In re Aaron B.
This text of 74 A.D.3d 534 (In re Aaron B.) is published on Counsel Stack Legal Research, covering Appellate Division of the Supreme Court of the State of New York primary law. Counsel Stack provides free access to over 12 million legal documents including statutes, case law, regulations, and constitutions.
Opinion
Order of disposition, Family Court, Bronx County (Clark V. Richardson, J.), entered on or about February 7, 2007, which adjudicated appellant a juvenile delinquent upon his admission in Westchester County Family Court (Colleen Duffy, J.) (transferred to Bronx County), that he committed an act that, if committed by an adult, would constitute the crime of grand larceny in the fourth degree, and placed him in the custody of the Office of Children and Family Services for a period of 18 months, unanimously reversed, on the law, without costs, and the matter remanded to Family Court, Bronx County for a new fact-finding hearing.
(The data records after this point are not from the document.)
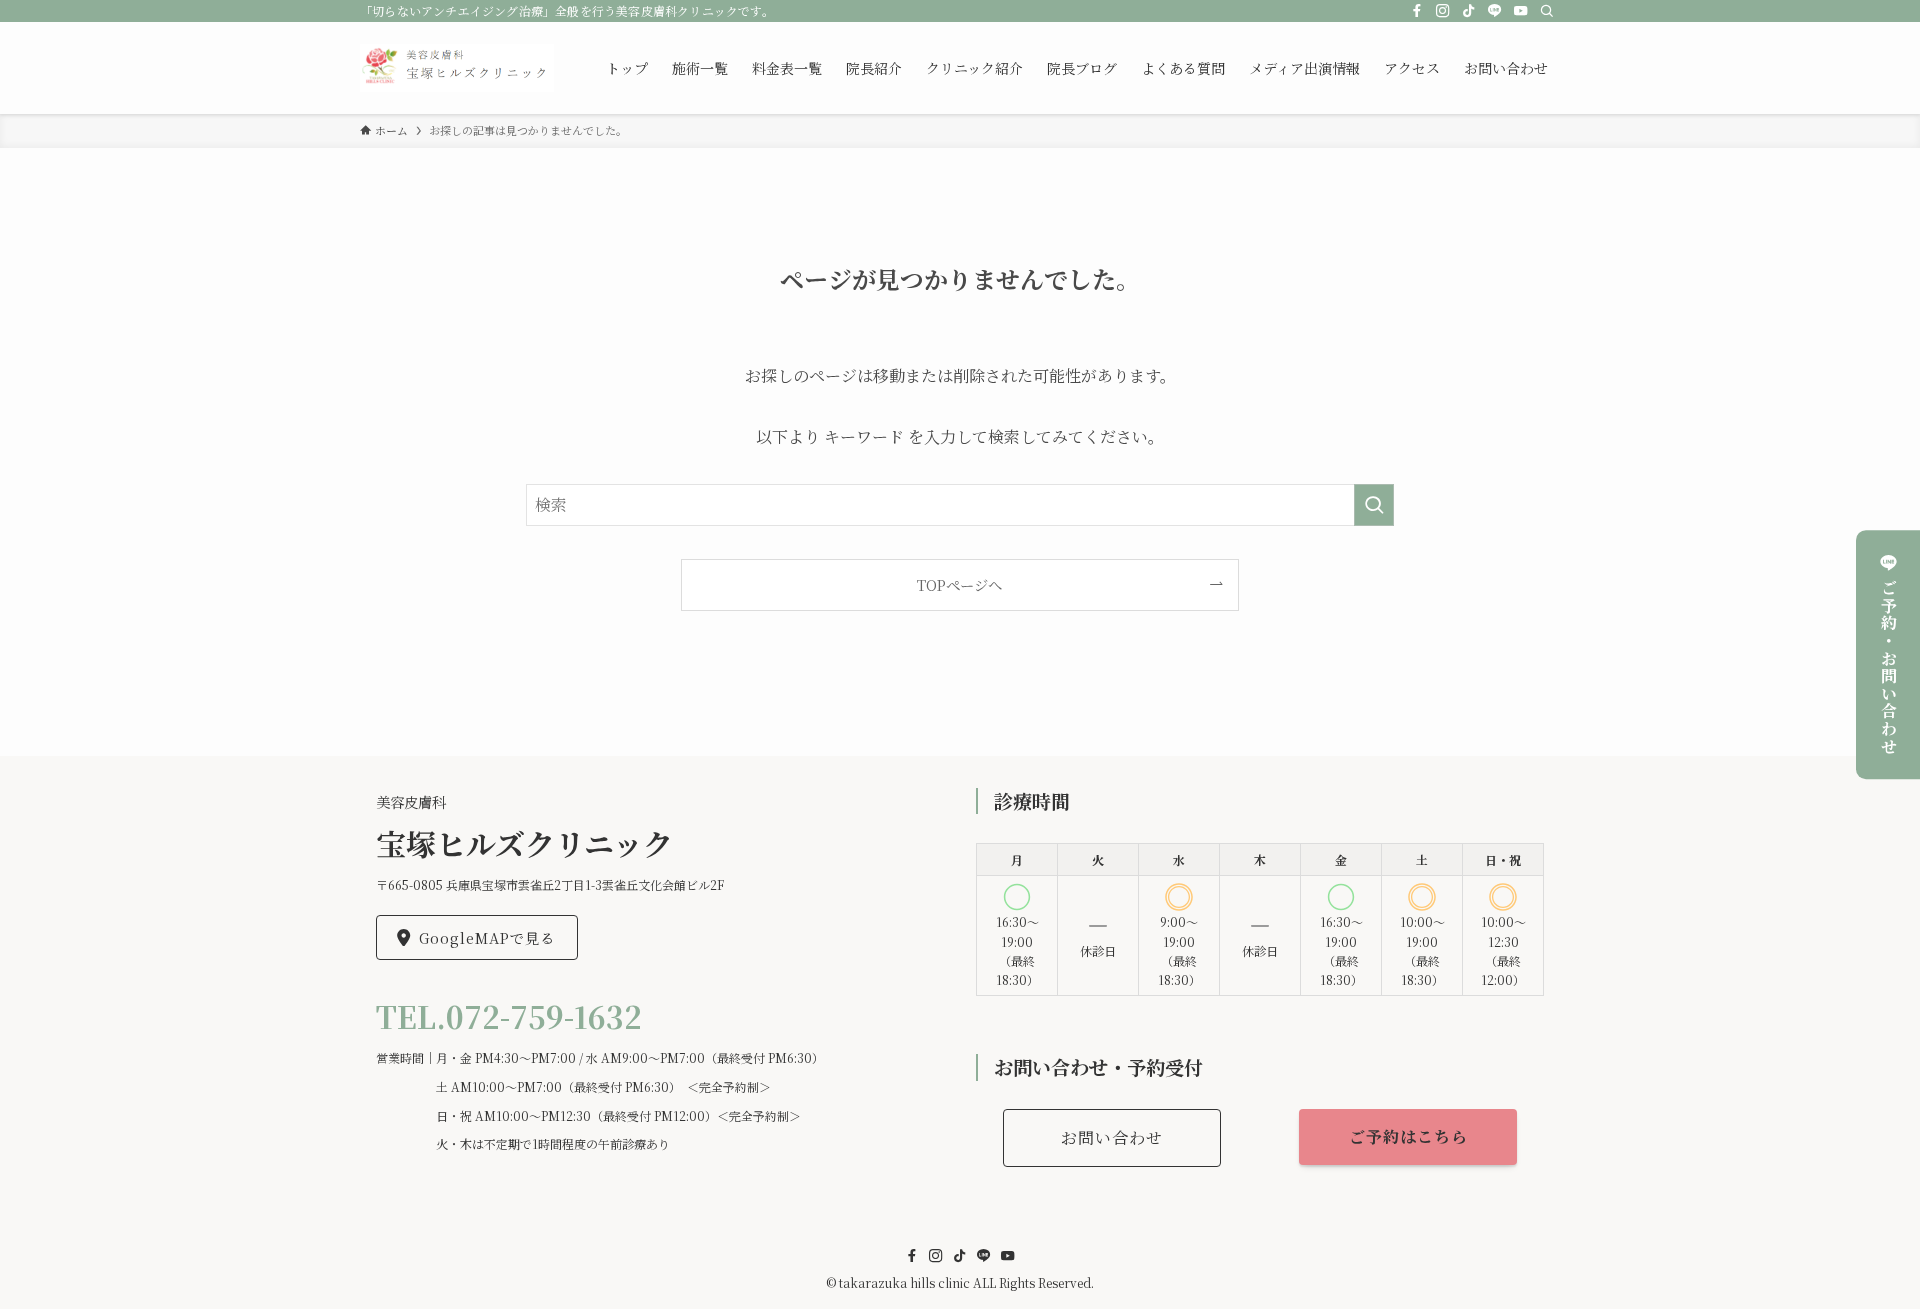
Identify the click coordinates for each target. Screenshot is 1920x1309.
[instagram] (1443, 11)
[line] (1495, 11)
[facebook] (1417, 11)
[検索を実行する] (1374, 505)
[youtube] (1521, 11)
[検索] (1547, 11)
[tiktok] (1469, 11)
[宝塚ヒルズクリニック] (457, 68)
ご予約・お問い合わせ (1888, 667)
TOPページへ (959, 584)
Appellant is entitled to vacatur of his admission because the [535]*535court failed to comply with the allocution requirements of Family Court Act § 321.3 (1). The allocution was inadequate because the court did not advise appellant that he had the rights to testify, call witnesses in his own behalf, and confront witnesses against him, or of the presentment agency’s obligation to prove his guilt beyond a reasonable doubt (see Matter of David T., 59 AD3d 631 [2009]). Since this requirement is nonwaivable (see Family Ct Act § 321.3 [1]), preservation is not required (see Matter of Tyler D., 64 AD3d 1243 [2009]). Concur—Tom, J.P., Andrias, Catterson, Moskowitz and Acosta, JJ.